(Source material begins)

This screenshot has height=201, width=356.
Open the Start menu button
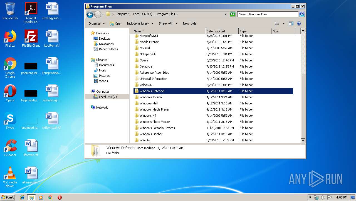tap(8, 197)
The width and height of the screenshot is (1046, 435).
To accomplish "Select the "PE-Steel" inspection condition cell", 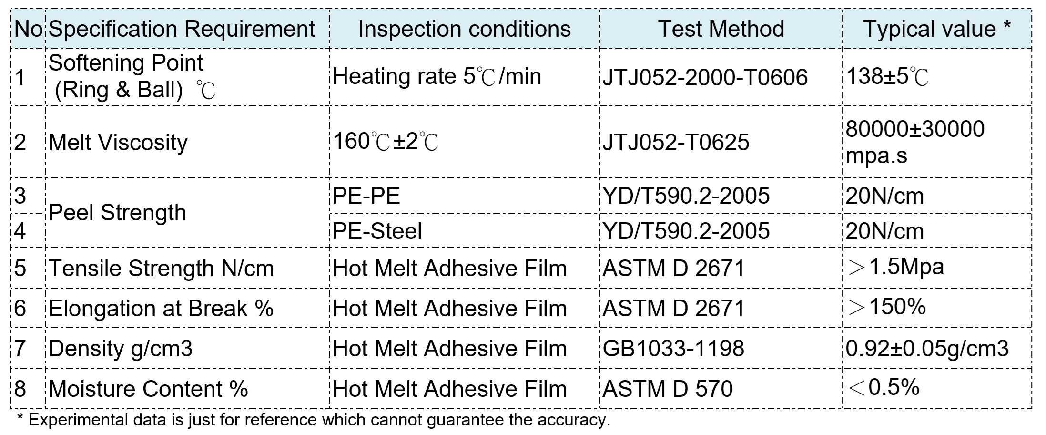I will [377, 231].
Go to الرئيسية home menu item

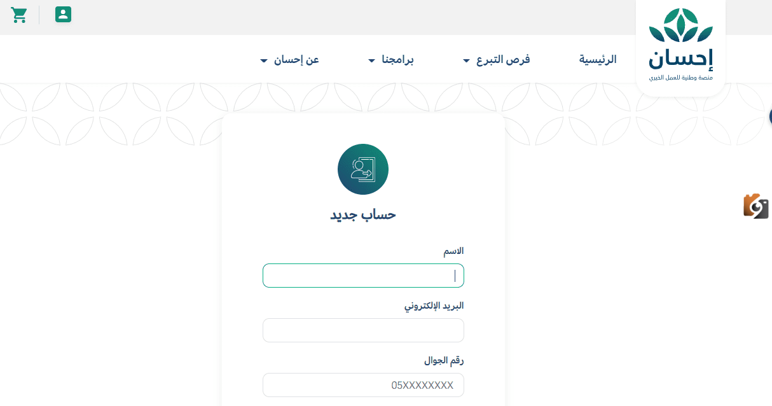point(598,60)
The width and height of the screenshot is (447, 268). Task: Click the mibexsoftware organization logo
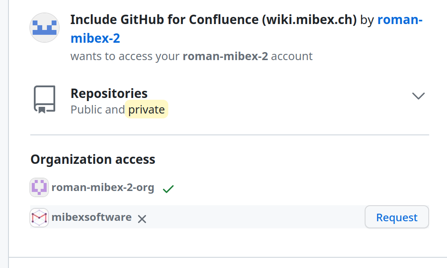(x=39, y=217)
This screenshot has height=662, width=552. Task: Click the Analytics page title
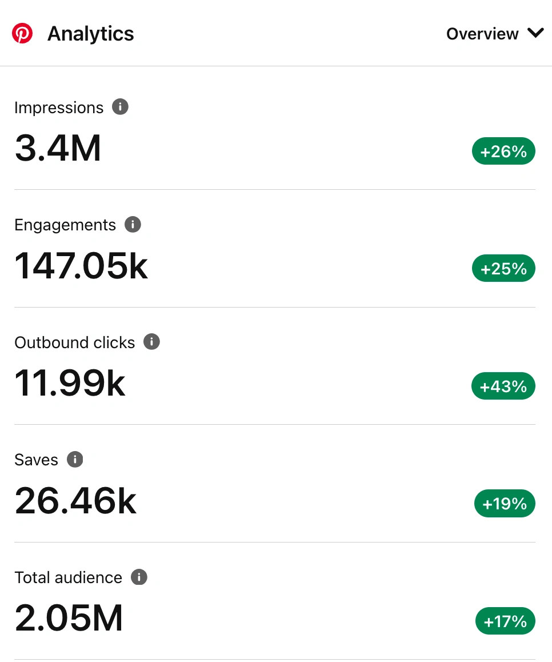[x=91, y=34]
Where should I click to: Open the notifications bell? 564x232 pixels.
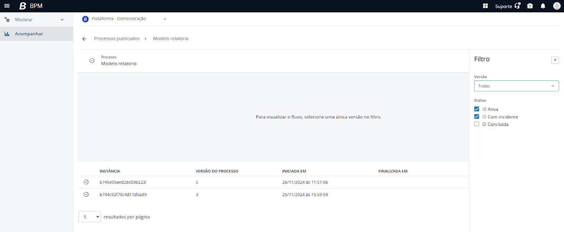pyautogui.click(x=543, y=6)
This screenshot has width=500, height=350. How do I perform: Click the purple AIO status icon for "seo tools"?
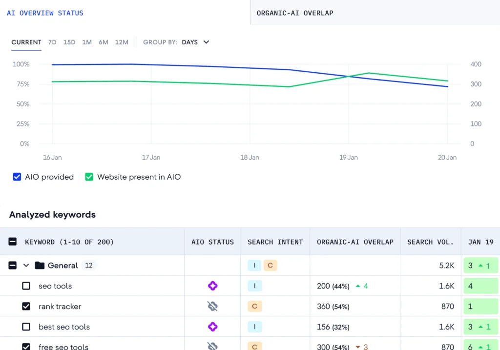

(Source material ends)

Exercise aim -
Only the lines between the one containing "Go to الرئيسية home menu item" and the last line of the listing above, both included, should be written out, exactly and without pictures.

Answer box -
Go to الرئيسية home menu item

point(598,60)
The width and height of the screenshot is (447, 268). Task: Click the mibexsoftware organization logo
(x=39, y=217)
This screenshot has height=662, width=552. Task: Click the Analytics page title
[x=91, y=34]
Where should I click to: Open the notifications bell? 564x232 pixels.
pyautogui.click(x=543, y=6)
This screenshot has width=500, height=350. How do I perform: Click the purple AIO status icon for "seo tools"?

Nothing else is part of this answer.